### ACTIVITY
Match the string "Select" against each line below, and copy every line that matches.

[Dataset items]
───

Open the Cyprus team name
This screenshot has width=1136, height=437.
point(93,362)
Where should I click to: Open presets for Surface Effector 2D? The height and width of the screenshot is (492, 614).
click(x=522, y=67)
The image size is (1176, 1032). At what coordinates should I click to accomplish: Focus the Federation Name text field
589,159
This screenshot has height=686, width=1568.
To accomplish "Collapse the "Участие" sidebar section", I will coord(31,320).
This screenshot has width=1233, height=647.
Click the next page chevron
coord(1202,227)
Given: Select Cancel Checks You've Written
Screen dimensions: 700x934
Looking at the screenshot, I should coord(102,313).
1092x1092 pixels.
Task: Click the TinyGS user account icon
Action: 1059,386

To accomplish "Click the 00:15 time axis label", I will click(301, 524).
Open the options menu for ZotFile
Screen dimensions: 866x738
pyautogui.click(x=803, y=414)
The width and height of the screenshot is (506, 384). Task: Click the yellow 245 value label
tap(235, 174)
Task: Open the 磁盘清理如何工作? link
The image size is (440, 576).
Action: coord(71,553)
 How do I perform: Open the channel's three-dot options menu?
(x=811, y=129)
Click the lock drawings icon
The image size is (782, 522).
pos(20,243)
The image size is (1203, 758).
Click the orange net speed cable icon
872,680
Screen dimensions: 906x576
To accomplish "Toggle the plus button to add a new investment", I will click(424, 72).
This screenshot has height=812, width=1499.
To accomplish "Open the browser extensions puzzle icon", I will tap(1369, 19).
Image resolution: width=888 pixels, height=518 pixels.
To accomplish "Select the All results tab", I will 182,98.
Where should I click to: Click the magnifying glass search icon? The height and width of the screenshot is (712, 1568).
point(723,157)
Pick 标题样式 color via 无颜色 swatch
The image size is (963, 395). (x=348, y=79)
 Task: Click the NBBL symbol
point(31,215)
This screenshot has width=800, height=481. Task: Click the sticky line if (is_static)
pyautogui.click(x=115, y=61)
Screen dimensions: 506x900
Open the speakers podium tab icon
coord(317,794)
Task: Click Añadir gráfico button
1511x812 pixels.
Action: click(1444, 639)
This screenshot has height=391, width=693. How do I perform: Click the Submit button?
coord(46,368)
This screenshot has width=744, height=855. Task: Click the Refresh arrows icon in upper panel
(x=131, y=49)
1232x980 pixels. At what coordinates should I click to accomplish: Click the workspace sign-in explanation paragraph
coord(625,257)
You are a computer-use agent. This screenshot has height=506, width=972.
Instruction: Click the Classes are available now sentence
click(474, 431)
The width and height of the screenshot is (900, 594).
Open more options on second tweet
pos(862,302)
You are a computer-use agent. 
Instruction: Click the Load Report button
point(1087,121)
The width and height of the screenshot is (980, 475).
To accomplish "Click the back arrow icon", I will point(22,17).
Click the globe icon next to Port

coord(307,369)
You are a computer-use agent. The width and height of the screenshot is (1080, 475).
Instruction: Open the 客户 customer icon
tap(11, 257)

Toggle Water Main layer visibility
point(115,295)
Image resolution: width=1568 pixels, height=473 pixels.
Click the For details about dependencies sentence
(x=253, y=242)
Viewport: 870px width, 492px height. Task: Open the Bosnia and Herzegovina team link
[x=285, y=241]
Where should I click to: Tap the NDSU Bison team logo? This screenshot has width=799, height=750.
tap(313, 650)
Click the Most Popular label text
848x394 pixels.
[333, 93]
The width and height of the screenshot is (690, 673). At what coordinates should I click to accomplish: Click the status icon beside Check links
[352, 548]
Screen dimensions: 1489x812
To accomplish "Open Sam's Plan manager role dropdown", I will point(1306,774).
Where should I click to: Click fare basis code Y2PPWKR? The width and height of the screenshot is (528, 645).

───

### ANSWER TO THIS PROBLEM
Given: Select Cancel Checks You've Written
To accomplish "Select the All results tab", I will 182,98.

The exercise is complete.